In other words, when insiders buy, it may be time for you to buy. Insiders, after all, are the people who know what is going on — really going on — with a company. They’re the men and women who run a company, the directors who oversee those corporate officers, and other share owners who are supposed to know more than “outsiders.” As Alex said, these individuals “know virtually everything that can be known about the companies they run. They know the pace of day-to-day sales. They know about new products that are being developed. They know whether their company is a takeover candidate . . . or is already receiving unsolicited offers.

In short, they know everything that can reasonably be known about the company’s business prospects, employees, customers, suppliers, and competitors.” So when they go to the marketplace to trade the shares of their own companies, they’re making very well-informed decisions. You might even think of it as trading with an unfair advantage. That’s why the U.S. government requires all insiders to report their transactions to the SEC no later than the 10th day of the month following the month in which they bought or sold their company shares. And that’s where you can find the information that could earn you some big profits.

As Alex Green sees it, there are all kinds of reasons an insider might sell his company’s stock that have nothing to do with its business prospects. He may, for example, need money to pay for a big purchase. Or he may simply want to diversify his holdings. “But,” Alex said, “there is only one reason that multiple insiders back up the truck to BUY their own company’s shares.

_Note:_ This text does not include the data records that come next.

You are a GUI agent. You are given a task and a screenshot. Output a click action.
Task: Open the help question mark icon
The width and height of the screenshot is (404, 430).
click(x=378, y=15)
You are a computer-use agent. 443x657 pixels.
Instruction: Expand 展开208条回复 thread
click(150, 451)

Based on their ‘unfair advantage,’ they think their shares are set to soar.” And more often than not, these inside buyers are right on. Alex pointed to a study conducted by researchers at the University of California at Los Angeles and at New York University. These researchers found that a group of insider buyers, most of them from tech and pharmaceutical companies, beat broad market indexes by an average of 9.6% in the six months following their purchases.

Bear in mind, that’s not a total return of 9.6% but returns that were 9.6% better than the market’s return. “There are two important points here,” said Alex. “First, 9.6% is just about the market’s average annual return over the past 100 years. Yet insiders are earning 9.6% MORE than the market’s return in just the first six months after their purchases. And, secondly, remember that this is merely the AVERAGE gain after an insider purchase. What if you restricted your purchases to just those companies that were fundamentally sound, had a major catalyst for positive change, AND heavy insider buying too?”

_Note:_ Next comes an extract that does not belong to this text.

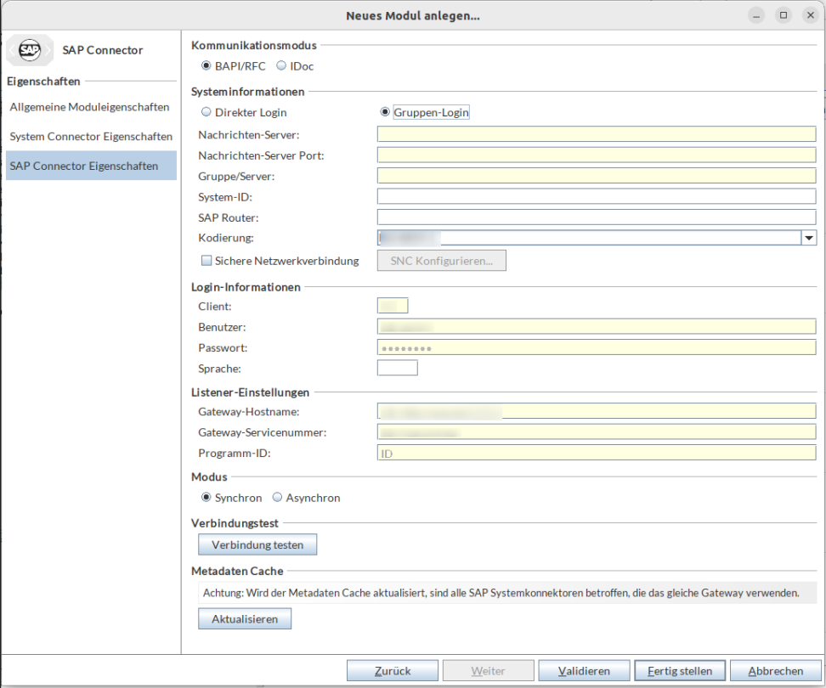Select Asynchron mode
Viewport: 826px width, 688px height.
click(277, 498)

If you were to follow that course of action, according to Alex, you could expect very good things to happen. Look at what happened to Tyson Foods a couple of years ago. At that time, Tyson was trading in single digits and several of the company’s directors started snapping up shares. One bought 10,000, another bought 15,000, another 25,000.

Not long after that, Tyson’s profits headed higher and the share price followed suit. Within six months, the company’s shares gained 80%. The important thing, though, is that investors who tracked insider trading saw that Tyson’s directors were buying before the price headed for the sky. If you had seen what Tyson’s insiders were up to, and understood what it meant, you could have earned the same big profits.

Here are a couple of other examples: A few years ago, a money manager who sits on the board of telecom carrier Broadwing Inc. was a strong buyer of the company’s stock on 10 separate occasions. Within six months of each purchase, the company’s shares rose — 23% on the average. In one instance, the company’s stock rose 80% following his purchase of 24,000 shares. In the spring and summer of 2000, insiders at B.F. Goodrich were snapping up shares at around the $23 level.

Over the next few months, the stock went straight up . . . all the way to $43. Does looking at insider buying always work? No. But, as Alex says, when you are able to find a stock that looks cheap relative to value, that is already technically bullish, AND that is being heavily bought by insiders, chances are good you’ve found one that’s likely to be a winner.